Getting publicity to grab attention and get the word out in your local area, field, or industry is essential for jumping into any marketing or promotional efforts. Ask any editor that most news releases end up in the trash or recycling bin. But how do you prepare and deliver an effective news release so that it will actually achieve results?
Most people have real difficulty writing press releases. Some people even compare writing press releases to working while under the influence of migraine headaches for a week. Ugh!
You don’t need to strain your brain. Relax! Believe it or not, it’s easy to have fun writing news releases. You can minimize the hassle and help yourself to big news releases with something I call “My 3 Techniques”. Here’s how.
Start by using the following basic scoring strategies to determine what to say in a basic press release:
1. Who are my customers?
2. What do they read, watch, or listen to when they get information that motivates them to buy a product I can offer?
3. What media allow me to target these people with news releases in a way they appear to be responding?
4. What types of articles or feature options are presented in the media that you have identified?
5. What can you offer to match the readers and editorial interests you have identified?
The answers to these questions build your writing environment. To make the actual process of creating a news release simple, you then use the “3 I Technique” to see what you can learn about what your main target media sees. This can be a very insightful experience and you can learn how to do it and develop your own great news release.
The specific goal in this is to study and design an approach to get into say, USA Today. Of course, you can use this technique to write news releases for each individual publication or target group of publications.
The 3 I technique is fairly simple and works like this:
1. Identify a successful model.
2. Copy the structure and content of the success model.
3. Innovate with your own information.
Step 1: Select your top media or publication.
Study them carefully and identify successful articles or books or product reviews similar to what you are trying to offer.
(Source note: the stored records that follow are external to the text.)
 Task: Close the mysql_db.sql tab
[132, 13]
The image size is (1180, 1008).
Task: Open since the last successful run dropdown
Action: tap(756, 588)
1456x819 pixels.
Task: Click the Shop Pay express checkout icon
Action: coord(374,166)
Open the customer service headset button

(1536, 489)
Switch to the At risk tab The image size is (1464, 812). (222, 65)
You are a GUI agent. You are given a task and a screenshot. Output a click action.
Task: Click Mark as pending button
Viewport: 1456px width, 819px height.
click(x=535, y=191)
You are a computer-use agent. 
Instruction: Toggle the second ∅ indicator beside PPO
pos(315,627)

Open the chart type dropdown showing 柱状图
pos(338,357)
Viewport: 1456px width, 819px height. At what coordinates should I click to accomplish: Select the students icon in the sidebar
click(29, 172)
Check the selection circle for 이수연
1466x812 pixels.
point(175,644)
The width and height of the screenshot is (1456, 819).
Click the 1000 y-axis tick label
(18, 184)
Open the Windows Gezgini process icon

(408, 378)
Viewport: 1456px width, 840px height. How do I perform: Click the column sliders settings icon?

What you are looking for is the same article as what you want written about you. If you want to be in USA Today, study USA Today. View and analyze five to ten USA Today articles.
In each case plan to evaluate their writing structure and what glean USA Today yields from their contributing reviewers.
Identify and review the word count in each article and know that a one page news release can have between 200 and 400 words and still fit on one page in the 14 point type.
Identify the number of words per paragraph.
Identify the number of sentences per paragraph.
After analyzing five to ten articles, select one or two as your favorites. This is a model for your success to emulate.
Step 2: Copy the structure and content of the success model.
Develop a general outline for the structure and purpose of each sentence and paragraph in your chosen success model article. Do this so that your own article will align with the outline of a successfully published review article.
Then start from the title. Then move on to the first sentence, then the second, then the third, and so on.
Describe what each sentence is about and what the editor wrote, and how he or she communicates with his audience.
Step 3: Innovate with your own information.
Using the success model as a guide, you now write sentences, one at a time, that match the length, tone, and function of the sentences and paragraphs you see in the articles you are using as the model.
When you do this, something really interesting and magical will happen.
You’ll be very close to matching editorial interest, reader interest and USA Today style, or whatever publication you’re aiming for. You put yourself in the writer’s shoes as if someone were writing a news release so editors could use them for articles.
At the top you put “News Release” or “For Immediate Release” and a contact name and phone number.